I first made these at my mom’s house one lazy Sunday morning. Everyone loved them — especially the kids — and they requested them three times during the holidays! That’s when I knew this recipe was too good not to share.
🧁 Why You’ll Love These Bagels
- ✅ Only 2 simple ingredients
- 💪 High in protein, thanks to Greek yogurt
- ⏱️ Ready in under 30 minutes
- 🥯 No yeast, no kneading, no rise time
- 🍽️ Perfect for healthy breakfasts or snacks
These bagels give you that classic chewy texture and tangy flavor — without all the added sugar or fat.
🧂 Ingredients
You only need:
- 1 cup self-rising flour – provides the structure and rise
- 1 cup Greek yogurt – adds protein, moisture, and a slight tang
- Pinch of salt (optional) – for extra flavor
💡 Tip: You can use whole-wheat self-rising flour for extra fiber or gluten-free flour if you prefer.
👩🍳 How to Make 2-Ingredient Greek Yogurt Bagels
Step 1: Mix the Dough
In a large bowl, combine the self-rising flour, salt, and Greek yogurt. Mix with a spoon until the dough starts to come together, then knead it lightly with your hands until smooth.
(If the dough feels sticky, sprinkle a little extra flour.)
Step 2: Shape the Bagels
Divide the dough into 6 equal pieces. Roll each piece into a ball, then poke a hole through the center with your finger. Gently stretch it to form a bagel shape.
🍩 Don’t worry if they’re not perfect — they’ll puff up beautifully while baking!
Step 3: Bake
Preheat your oven to 400°F (200°C) and line a baking sheet with parchment paper.
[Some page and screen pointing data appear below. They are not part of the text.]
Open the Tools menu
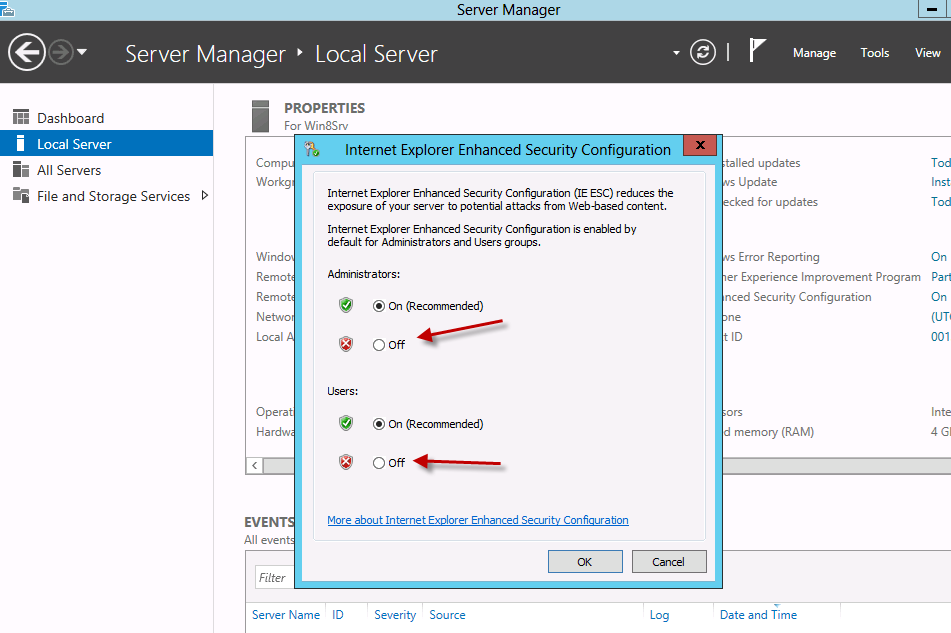 click(874, 53)
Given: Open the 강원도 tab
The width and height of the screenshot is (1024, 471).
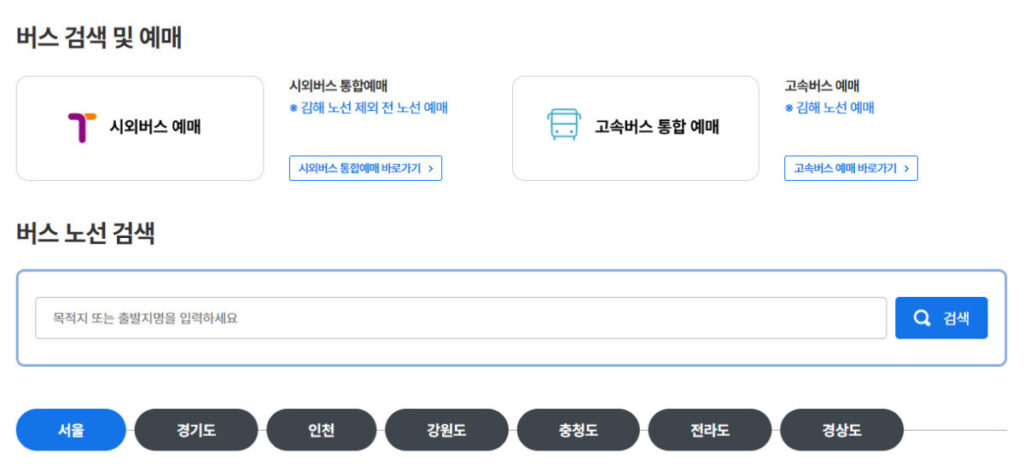Looking at the screenshot, I should point(446,430).
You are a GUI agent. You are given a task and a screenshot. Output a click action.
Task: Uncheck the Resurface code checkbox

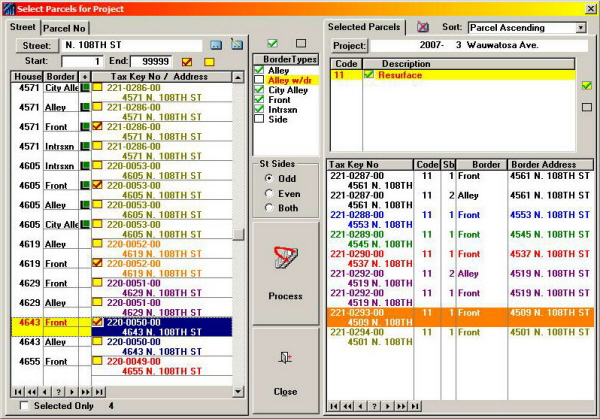(x=368, y=75)
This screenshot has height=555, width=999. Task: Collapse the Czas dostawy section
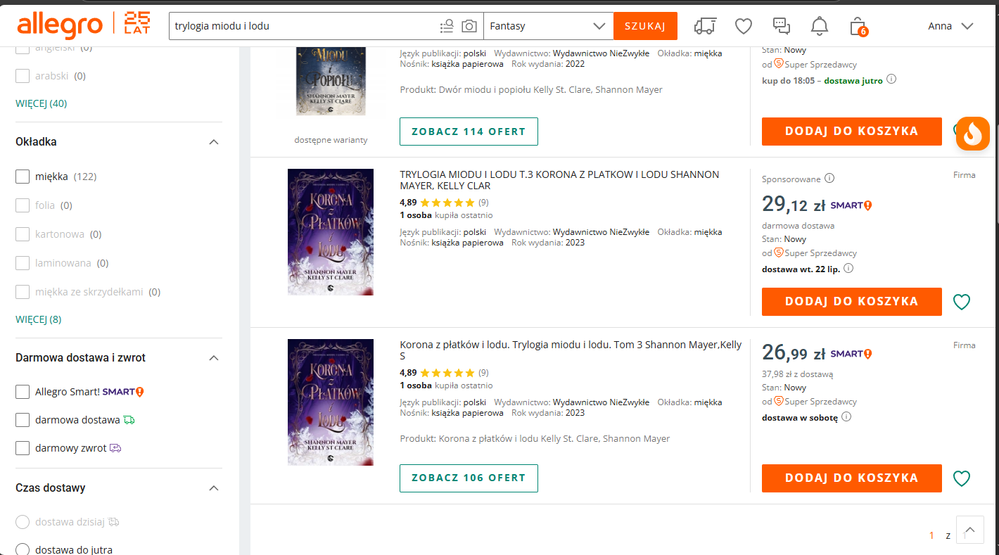[213, 488]
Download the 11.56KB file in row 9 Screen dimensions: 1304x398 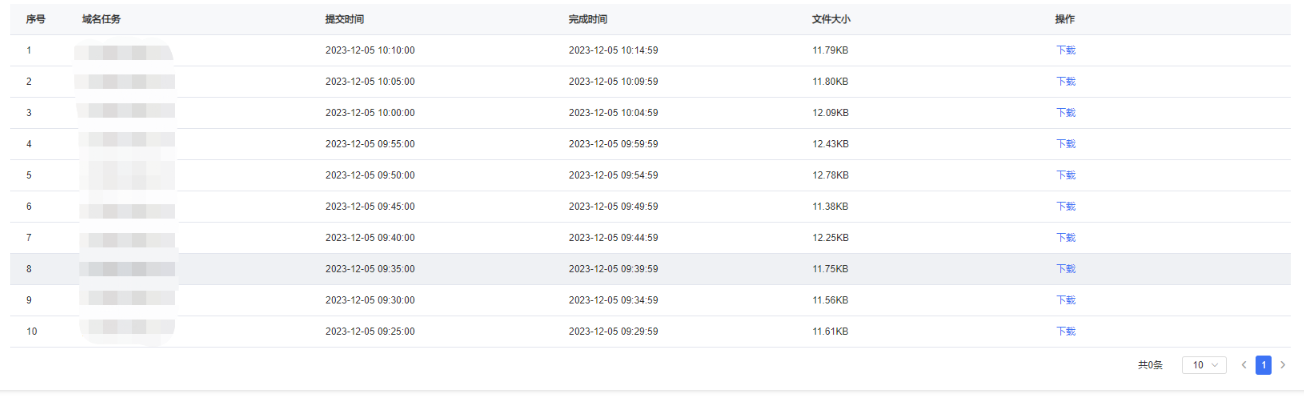(x=1065, y=299)
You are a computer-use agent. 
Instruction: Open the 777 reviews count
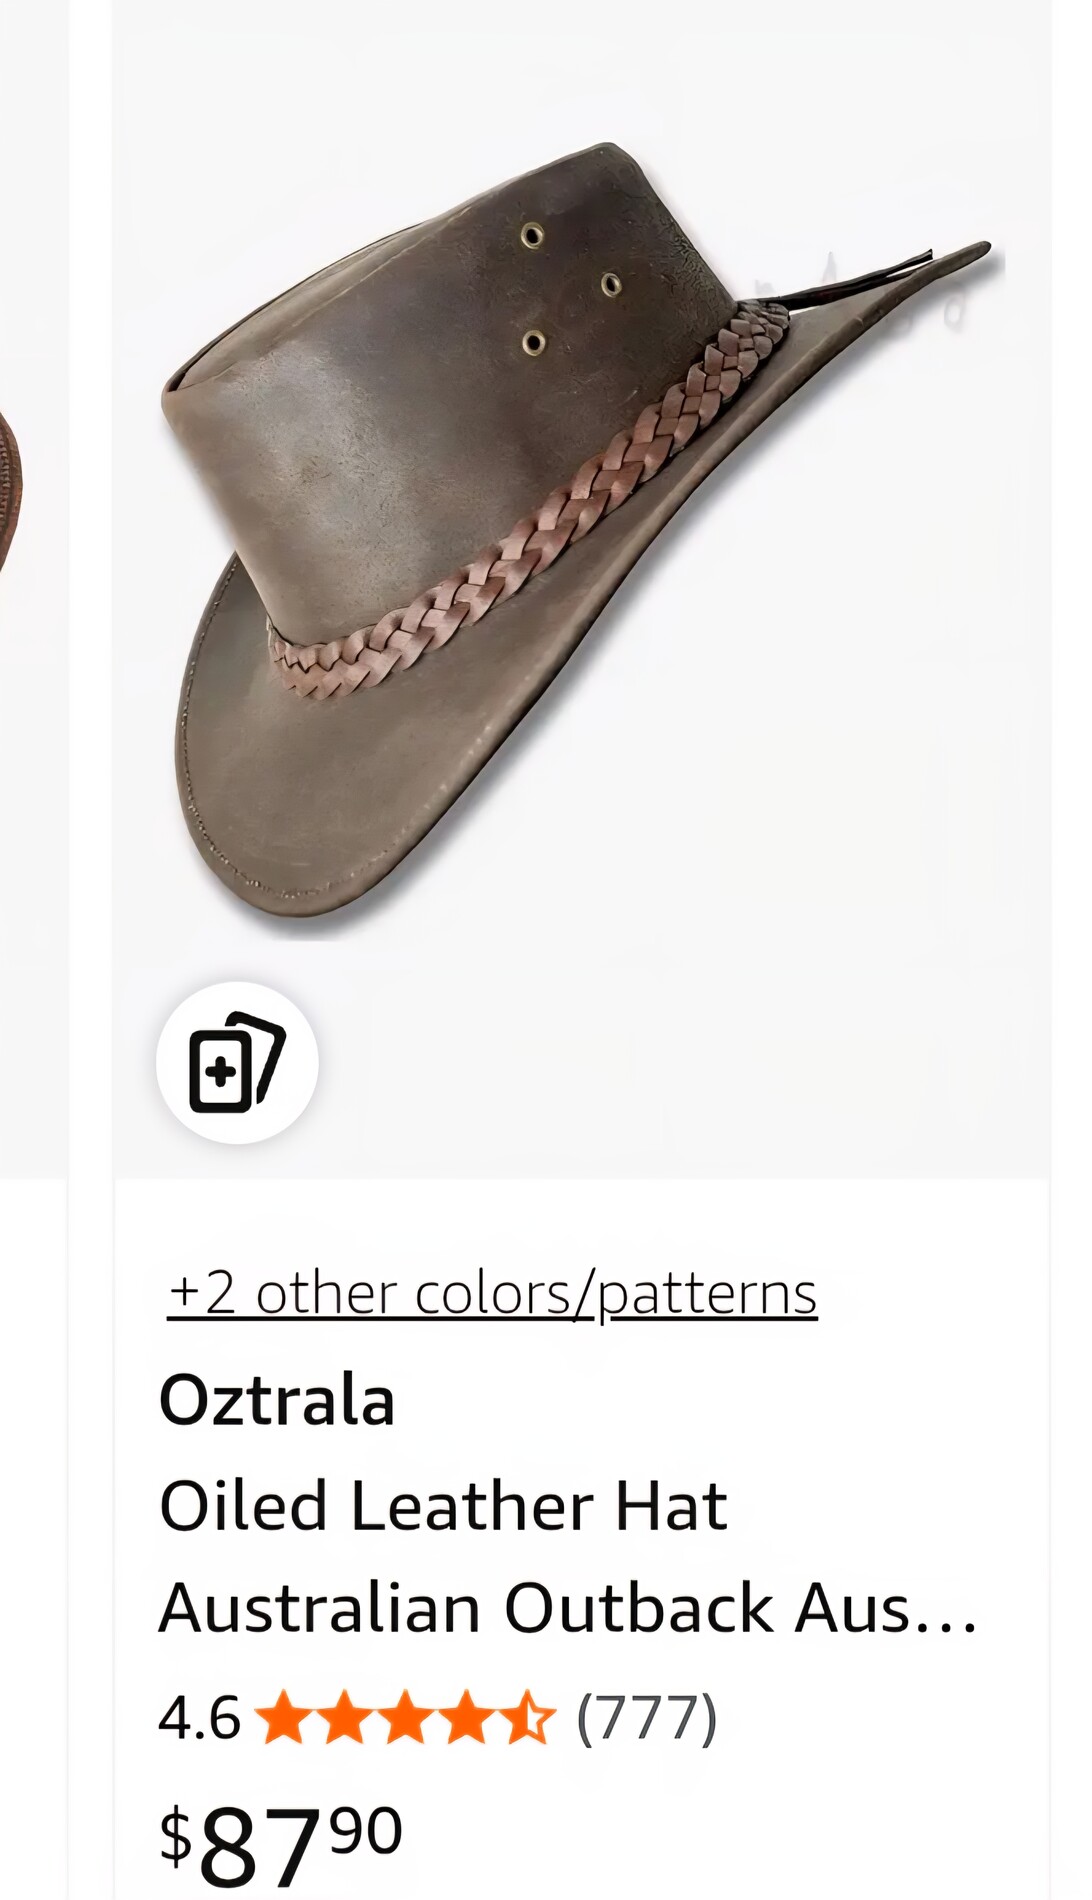click(647, 1718)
Place the bagels on the sheet and bake for 20–25 minutes, or until golden brown.
Let them cool for a few minutes before serving.
🧀 Delicious Topping Ideas
Make your bagels even better with these easy topping combos:
- Jalapeño & Cheddar: Add a spicy kick with grated cheddar, dried herbs, and chopped jalapeños.
- Everything Bagel Seasoning: A classic mix of sesame, poppy seeds, onion, garlic, and salt.
- Za’atar: Try this Middle Eastern blend of sesame, sumac, oregano, and thyme.
- Dukkah: A nutty Egyptian mix of sesame seeds, almonds, cumin, and coriander.
- Cinnamon & Sugar: For a sweet treat, brush with melted butter and sprinkle cinnamon sugar on top.
🍳 How to Serve Your Bagels
The best part about these bagels? You can enjoy them in so many ways!
- Classic: Toast and spread with cream cheese.
- Mediterranean: Top with labneh, pesto, and sliced tomatoes.
- Spicy Kick: Add crispy bacon, pickled jalapeños, and cheddar.
- Protein Boost: Pair with scrambled eggs or cottage cheese.
- Sweet Option: Spread with peanut butter and drizzle with honey.
Or simply dip them into olive oil and herbs for a light, flavorful snack.
🧠 FAQs
Q: Can I use a different type of yogurt?
You can! Greek yogurt works best for texture, but Icelandic yogurt or Skyr also work. Avoid regular yogurt — it’s too watery.
Q: Can I make them healthier?
Yes! Swap all-purpose flour for whole wheat flour, or add chia seeds, flaxseed, or oats to the dough for extra nutrients.
Q: Can I make them gluten-free?
Use a gluten-free self-rising flour blend or mix your own with 1½ cups gluten-free flour, 2 tsp baking powder, and ½ tsp salt.
🍽️ Nutrition (Per Bagel)
Calories | Protein | Carbs | Fat |
---|---|---|---|
150 | 12g | 22g | 2g |
(Nutrition values are approximate.)
💬 Final Thoughts
These 2-Ingredient Greek Yogurt Bagels are proof that healthy eating doesn’t have to be complicated. They’re soft, chewy, high in protein, and incredibly easy to make — perfect for busy mornings or healthy meal prep.
If you’re looking for a quick, satisfying breakfast that keeps you full and energized, this recipe is a must-try.